This study aims to evaluate the posture and body balance of students with and without oral breathing, as well as to verify whether there is a correlation between the values obtained in this evaluation and those of the analysis of sensory systems.
The research was conducted with school children aged 8 to 12 years. The sample was subdivided into two study groups: schoolchildren with oral breathing and school children without oral breathing (control). The division of the groups was determined on the basis of pre-established criteria investigated in the anamnesis, hearing evaluation, and assessment of the stomatognathic system. The schoolchildren from both groups were submitted to postural evaluation using the Postural Assessment Software (SAPO) on the right and left lateral views and the Foam-laser Dynamic Posturography test.

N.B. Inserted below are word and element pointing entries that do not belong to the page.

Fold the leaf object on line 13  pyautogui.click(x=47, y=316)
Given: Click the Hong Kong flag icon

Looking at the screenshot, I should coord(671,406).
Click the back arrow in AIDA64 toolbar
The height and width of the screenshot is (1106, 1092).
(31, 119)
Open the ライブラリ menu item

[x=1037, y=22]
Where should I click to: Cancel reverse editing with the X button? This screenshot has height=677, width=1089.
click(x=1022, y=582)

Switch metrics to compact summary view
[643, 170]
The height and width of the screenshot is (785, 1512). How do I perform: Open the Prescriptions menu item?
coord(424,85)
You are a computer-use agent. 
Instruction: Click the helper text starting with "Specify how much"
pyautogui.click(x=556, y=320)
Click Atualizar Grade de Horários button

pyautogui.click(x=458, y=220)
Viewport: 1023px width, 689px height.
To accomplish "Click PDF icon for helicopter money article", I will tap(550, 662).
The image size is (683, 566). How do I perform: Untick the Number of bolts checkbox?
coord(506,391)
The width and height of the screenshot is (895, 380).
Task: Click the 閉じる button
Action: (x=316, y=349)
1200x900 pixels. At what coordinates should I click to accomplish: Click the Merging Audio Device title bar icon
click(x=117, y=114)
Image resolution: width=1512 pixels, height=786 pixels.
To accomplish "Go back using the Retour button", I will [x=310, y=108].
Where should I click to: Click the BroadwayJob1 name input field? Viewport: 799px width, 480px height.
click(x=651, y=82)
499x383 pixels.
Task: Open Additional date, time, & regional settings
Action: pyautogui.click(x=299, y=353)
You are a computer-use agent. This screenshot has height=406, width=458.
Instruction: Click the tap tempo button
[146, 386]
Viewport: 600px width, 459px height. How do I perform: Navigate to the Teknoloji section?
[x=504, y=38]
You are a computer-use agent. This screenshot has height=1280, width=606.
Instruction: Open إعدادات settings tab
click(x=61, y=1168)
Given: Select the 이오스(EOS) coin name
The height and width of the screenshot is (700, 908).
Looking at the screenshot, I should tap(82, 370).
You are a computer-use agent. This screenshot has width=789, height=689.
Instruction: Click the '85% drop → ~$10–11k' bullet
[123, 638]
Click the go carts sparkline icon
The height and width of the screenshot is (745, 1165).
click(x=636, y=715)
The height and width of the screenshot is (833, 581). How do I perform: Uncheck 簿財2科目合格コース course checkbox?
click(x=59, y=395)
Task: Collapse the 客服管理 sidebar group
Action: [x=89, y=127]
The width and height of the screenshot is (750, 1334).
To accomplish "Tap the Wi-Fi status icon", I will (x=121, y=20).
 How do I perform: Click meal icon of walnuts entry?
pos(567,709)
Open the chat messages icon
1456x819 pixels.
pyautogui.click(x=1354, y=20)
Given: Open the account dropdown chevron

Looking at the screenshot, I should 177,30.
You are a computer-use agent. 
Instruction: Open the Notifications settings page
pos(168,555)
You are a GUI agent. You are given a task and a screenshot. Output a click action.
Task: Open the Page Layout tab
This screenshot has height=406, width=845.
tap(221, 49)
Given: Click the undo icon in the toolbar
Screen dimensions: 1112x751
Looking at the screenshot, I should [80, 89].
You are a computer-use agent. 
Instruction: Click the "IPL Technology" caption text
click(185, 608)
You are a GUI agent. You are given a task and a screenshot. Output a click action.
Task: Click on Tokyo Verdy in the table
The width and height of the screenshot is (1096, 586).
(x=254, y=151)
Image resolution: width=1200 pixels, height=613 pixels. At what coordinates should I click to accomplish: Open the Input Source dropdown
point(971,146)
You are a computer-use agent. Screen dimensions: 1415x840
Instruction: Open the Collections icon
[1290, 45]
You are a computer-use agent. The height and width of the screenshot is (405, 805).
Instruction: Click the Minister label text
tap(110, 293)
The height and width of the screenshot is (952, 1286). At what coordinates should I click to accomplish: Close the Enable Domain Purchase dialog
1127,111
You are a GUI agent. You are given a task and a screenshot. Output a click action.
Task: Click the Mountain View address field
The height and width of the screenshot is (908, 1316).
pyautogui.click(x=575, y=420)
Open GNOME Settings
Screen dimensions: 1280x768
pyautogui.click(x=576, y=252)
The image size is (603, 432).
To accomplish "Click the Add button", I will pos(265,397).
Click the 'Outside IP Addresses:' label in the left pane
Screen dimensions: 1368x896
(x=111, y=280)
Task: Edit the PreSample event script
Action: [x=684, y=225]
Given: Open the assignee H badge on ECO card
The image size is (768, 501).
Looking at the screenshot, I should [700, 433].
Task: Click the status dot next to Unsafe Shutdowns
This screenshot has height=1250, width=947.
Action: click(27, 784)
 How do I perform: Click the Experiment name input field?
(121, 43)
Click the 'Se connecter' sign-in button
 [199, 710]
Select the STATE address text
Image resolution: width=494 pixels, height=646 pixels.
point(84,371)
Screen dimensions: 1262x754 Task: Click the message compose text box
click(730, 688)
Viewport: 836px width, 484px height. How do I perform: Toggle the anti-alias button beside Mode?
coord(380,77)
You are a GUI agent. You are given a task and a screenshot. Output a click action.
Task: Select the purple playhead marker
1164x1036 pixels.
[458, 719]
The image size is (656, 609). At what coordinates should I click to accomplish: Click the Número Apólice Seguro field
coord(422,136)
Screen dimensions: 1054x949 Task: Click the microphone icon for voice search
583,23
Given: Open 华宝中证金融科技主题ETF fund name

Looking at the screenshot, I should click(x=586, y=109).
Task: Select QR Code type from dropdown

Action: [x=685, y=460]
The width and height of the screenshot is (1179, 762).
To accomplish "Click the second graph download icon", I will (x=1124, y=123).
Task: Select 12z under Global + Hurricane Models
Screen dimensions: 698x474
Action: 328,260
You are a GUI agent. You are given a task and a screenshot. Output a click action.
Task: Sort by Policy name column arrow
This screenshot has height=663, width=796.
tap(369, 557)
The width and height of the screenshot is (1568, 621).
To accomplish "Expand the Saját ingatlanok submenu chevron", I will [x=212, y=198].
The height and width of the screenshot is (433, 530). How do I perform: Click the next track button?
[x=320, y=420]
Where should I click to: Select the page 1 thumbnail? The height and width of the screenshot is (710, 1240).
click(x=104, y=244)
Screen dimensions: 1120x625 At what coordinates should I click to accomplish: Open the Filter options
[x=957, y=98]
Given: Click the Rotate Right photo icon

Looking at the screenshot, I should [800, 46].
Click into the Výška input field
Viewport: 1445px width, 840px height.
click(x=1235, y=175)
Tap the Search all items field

In the assessment of posture, a statistically significant difference was found only in the knee angle on the left lateral view. With regards to the Dynamic Posturography, there was a statistically significant difference in the values obtained in the six tests of sensory organization (TOS). There was a moderate correlation between the position of the head on the left lateral view and the sensory systems.
Schoolchildren with oral breathing present postural changes compared with those without oral breathing, mainly regarding the positioning of the knee. The body balance in the group of schoolchildren with oral breathing showed greater impairment compared with that in the group of schoolchildren without oral breathing. There is a correlation between the cephalic position and the different sensory systems.